Migration Act 1958 (Cth) ss 256, 476(1), 478, 478(1)(b)
Acts Interpretation Act 1901 (Cth) s 36
Summary Jurisdiction Act 1857 (UK) s 2
Finn, Fiduciary Obligations (Law Book Company, 1977) ch 15 and ch 21
Nirmalan v Minister for Immigration & Multicultural Affairs [1998] FCA 672 followed
Hong v Minister for Immigration & Multicultural Affairs (1998) 82 FCR 469 referred to
Oguzhan v Minister for Immigration & Multicultural Affairs [2000] FCA 781; (2000) 99 FCR 285 referred to
Kucuk v Minister for Immigration & Multicultural Affairs [2001] FCA 535 referred to
Abidin v Minister for Immigration & Multicultural Affairs [2001] FCA 842 referred to
Salehi v Minister for Immigration & Multicultural Affairs [2001] FCA 995 referred to
Victorian Council for Civil Liberties Incorporated v Minister for Immigration & Multicultural Affairs [2001] FCA 1297; (2001) 182 ALR 617 cited
Minister for Lands and Forests v McPherson (1991) 22 NSWLR 687 cited
Raymond v Honey [1982] 1 All ER 756 cited
Chester v Bateson [1920] 1 QB 829 cited
R & W Paul Ltd v Wheat Commission [1936] 2 All ER 1243, [1937] AC 139 cited
Re Boaler [1915] 1 KB 21 cited
Reg v Secretary of State for the Home Department, ex parte Anderson [1984] QB 778 cited
Leech v Secretary of State for Scotland [1991] SLT 910 cited
Reg v Secretary of State for the Home Department, ex parte Leech [1994] QB 198 cited
Mabo & Ors v Queensland (No 2) [1992] HCA 23; (1992) 175 CLR 1 referred to
Wills & Sons v McSherry [1913] 1 KB 20 cited
Keir v Morris (1963) 4 FLR 230 referred to
Bropho v Western Australia [1990] HCA 24; [1990] 171 CLR 1 cited
Potter v Minahan [1908] HCA 63; [1908] 7 CLR 277 cited
Clay v Clay [2001] HCA 9; (2001) 202 CLR 410 cited
Cubillo v Commonwealth [2000] FCA 1084; (2000) 174 ALR 97 cited
Le v Minister for Immigration & Ethnic Affairs (1994) 53 FCR 27 referred to
W231/01A v MINISTER FOR IMMIGRATION & MULTICULTURAL AFFAIRS
W231 of 2001
RD NICHOLSON J
12 FEBRUARY 2002
PERTH
IN THE FEDERAL COURT OF AUSTRALIA |
|
WESTERN AUSTRALIA DISTRICT REGISTRY |
BETWEEN: |
W231/01A APPLICANT |
AND: |
MINISTER FOR IMMIGRATION & MULTICULTURAL AFFAIRS RESPONDENT |
JUDGE: |
RD NICHOLSON J |
DATE OF ORDER: |
12 FEBRUARY 2002 |
WHERE MADE: |
PERTH |
1. The respondent's notice of objection to competency be allowed.
2. The application be dismissed.
3. The applicant pay the respondent's costs of the notice and of the application.
Note: Settlement and entry of orders is dealt with in Order 36 of the Federal Court Rules.

* [JOB 1]
Answer these questions about the judgment excerpt:
(a) Which judge made the order?
(b) Which case is the only one marked "followed"?
(c) What does the court order about costs?
* [JOB 2]
From the judgment excerpt, extract the passage starting at "3. The applicant" and ending at "Federal Court Rules.".
* [JOB 3]
Write the next part of the judgment excerpt, following on from its final line.

* [PROVIDED INFORMATION]

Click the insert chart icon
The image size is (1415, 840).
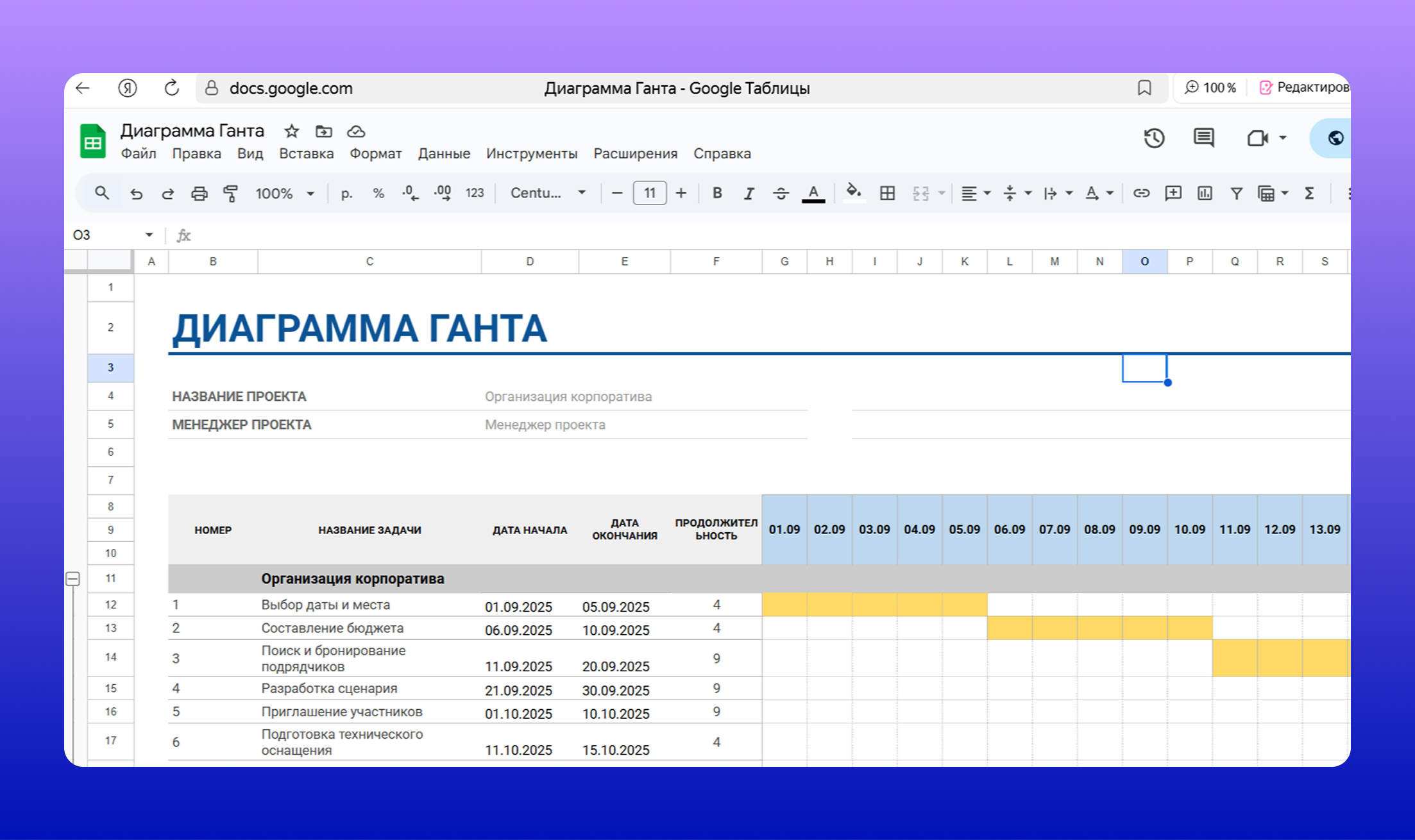click(x=1205, y=193)
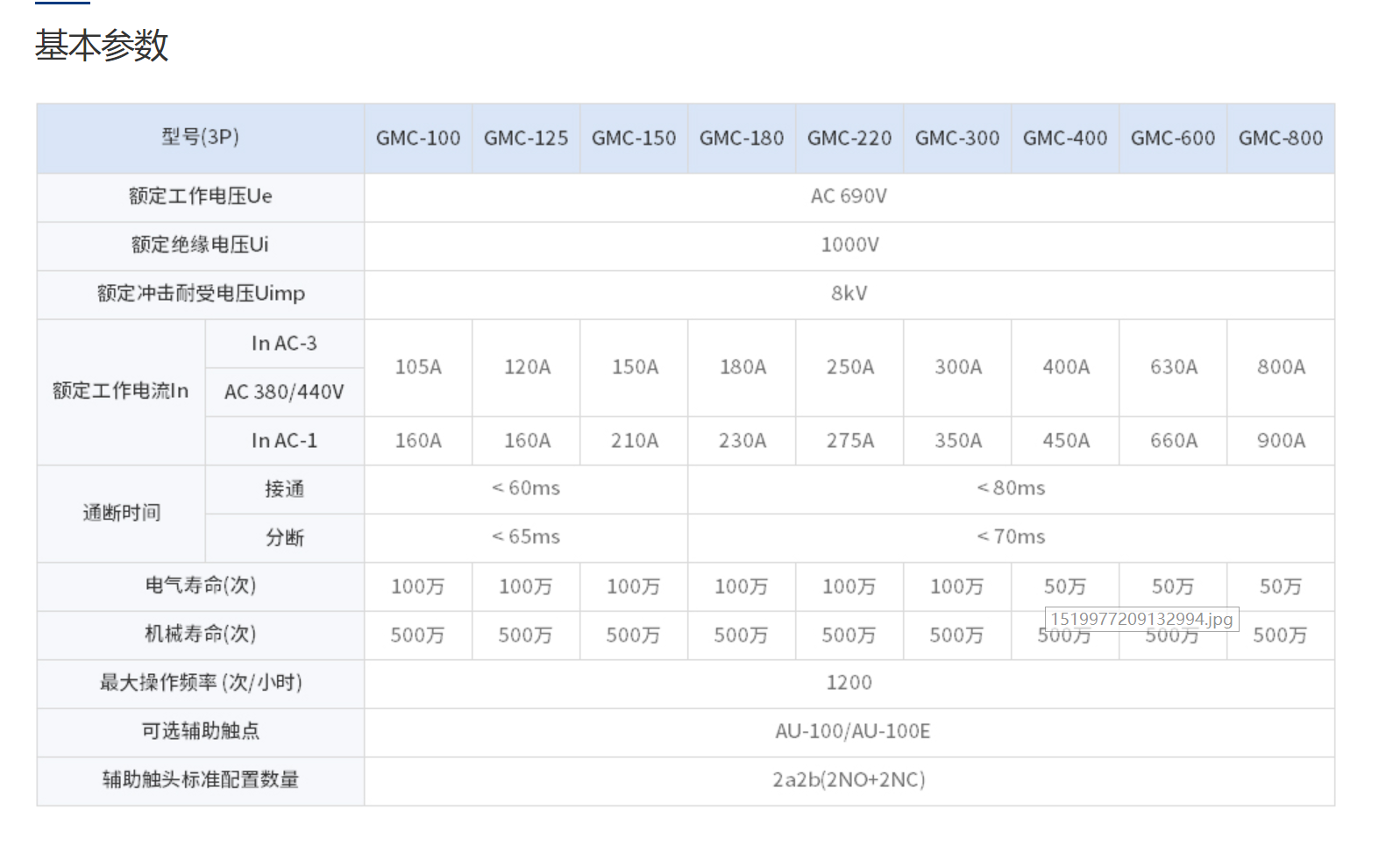This screenshot has width=1400, height=852.
Task: Click the <70ms 分断 time cell
Action: point(1011,536)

* [EXERCISE RESPONSE 1]
(a) RD Nicholson J
(b) Nirmalan v Minister for Immigration & Multicultural Affairs [1998] FCA 672
(c) The applicant must pay the respondent's costs of the notice and of the application.

* [EXERCISE RESPONSE 2]
3. The applicant pay the respondent's costs of the notice and of the application.
Note: Settlement and entry of orders is dealt with in Order 36 of the Federal Court Rules.

* [EXERCISE RESPONSE 3]
IN THE FEDERAL COURT OF AUSTRALIA |
|
WESTERN AUSTRALIA DISTRICT REGISTRY |
BETWEEN: |
W231/01A APPLICANT |
AND: |
MINISTER FOR IMMIGRATION & MULTICULTURAL AFFAIRS RESPONDENT |
JUDGE: |
RD NICHOLSON J |
DATE: |
12 FEBRUARY 2002 |
PLACE: |
PERTH |
1 The applicant is a citizen of Iran. He arrived in Australia on 28 September 2000. An officer of the Department of Immigration and Multicultural Affairs ("DIMA") interviewed the applicant on 19 October 2000. The applicant applied to DIMA for a protection visa on 18 October 2000. On 7 March 2001 a delegate of the respondent made a decision refusing to grant a protection visa to the applicant.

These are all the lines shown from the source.